Identifying and Preventing Large-scale Internet Abuse
The widespread access to the Internet and the ubiquity of web-based services make it easy to communicate and interact globally. Unfortunately, the software and protocols implementing the functionality of these services are often vulnerable to attacks. In turn, an attacker can exploit them to compromise, take over, and abuse the services for her own nefarious purposes. In this dissertation, we aim to better understand such attacks, and we develop methods and algorithms to detect and prevent them, which we evaluate on large-scale datasets.
First, we detail Meerkat, a system to detect a visible way in which websites are being compromised, namely website defacements. They can inflict significant harm on the websites’ operators through the loss of sales, the loss in reputation, or because of legal ramifications. Meerkat requires no prior knowledge about the websites’ content or their structure, but only the Uniform Resource Identifier (URI) at which they can be reached. By design, Meerkat mimics how a human analyst decides if a website was defaced when viewing it in a browser, by using computer vision techniques. Thus, it tackles the problem of detecting website defacements through their attention-seeking nature, their goal and purpose, rather than code or data artifacts that they might exhibit. In turn, it is much harder for an attacker to evade our system, as she needs to change her modus operandi. When Meerkat detects a website as defaced, the website can automatically be put into maintenance mode or restored to a known good state.

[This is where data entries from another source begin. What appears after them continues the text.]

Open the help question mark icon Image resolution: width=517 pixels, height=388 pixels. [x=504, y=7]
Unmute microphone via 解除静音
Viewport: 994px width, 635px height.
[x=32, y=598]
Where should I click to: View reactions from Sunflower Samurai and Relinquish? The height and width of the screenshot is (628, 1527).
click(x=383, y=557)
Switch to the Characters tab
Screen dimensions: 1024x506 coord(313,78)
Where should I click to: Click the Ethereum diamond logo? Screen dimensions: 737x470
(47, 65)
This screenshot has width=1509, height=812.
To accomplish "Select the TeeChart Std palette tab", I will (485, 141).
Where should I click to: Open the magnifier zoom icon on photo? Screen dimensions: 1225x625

An attacker, however, is not limited to abuse a compromised website in a way that is visible to the website’s visitors. Instead, she can misuse the website to infect its visitors with malicious software (malware). Although malware is well studied, identifying malicious websites remains a major challenge in today’s Internet. Second, we introduce Delta, a novel, purely static analysis approach that extracts change-related features between two versions of the same website, uses machine learning to derive a model of website changes, detects if an introduced change was malicious or benign, identifies the underlying infection vector based on clustering, and generates an identifying signature. Furthermore, due to the way Delta clusters campaigns, it can uncover infection campaigns that leverage specific vulnerable applications as a distribution channel, and it can greatly reduce the human labor necessary to uncover the application responsible for a service’s compromise.
Finally, the analyses of Delta, Meerkat, and Cloud Strife have made use of large-scale measurements to assess our approaches’ impact and viability. Indeed, security research in general has made extensive use of exhaustive Internet-wide scans over the recent years, as they can provide significant insights into the state of security of the Internet (e.g., if classes of devices are behaving maliciously, or if they might be insecure and could turn malicious in an instant). However, the address space of the Internet’s core addressing protocol (Internet Protocol version 4; IPv4) is exhausted, and a migration to its successor (Internet Protocol version 6; IPv6), the only accepted long-term solution, is inevitable. In turn, to better understand the security of devices connected to the Internet, in particular Internet of Things devices, it is imperative to include IPv6 addresses in security evaluations and scans. Unfortunately, it is practically infeasible to iterate through the entire IPv6 address space, as it is 296 times larger than the IPv4 address space. Without enumerating hosts prior to scanning, we will be unable to retain visibility into the overall security of Internet-connected devices in the future, and we will be unable to detect and prevent their abuse or compromise. To mitigate this blind spot, we introduce a novel technique to enumerate part of the IPv6 address space by walking DNSSEC-signed IPv6 reverse zones. We show (i) that enumerating active IPv6 hosts is practical without a preferential network position contrary to common belief, (ii) that the security of active IPv6 hosts is currently still lagging behind the security state of IPv4 hosts, and (iii) that unintended default IPv6 connectivity is a major security issue.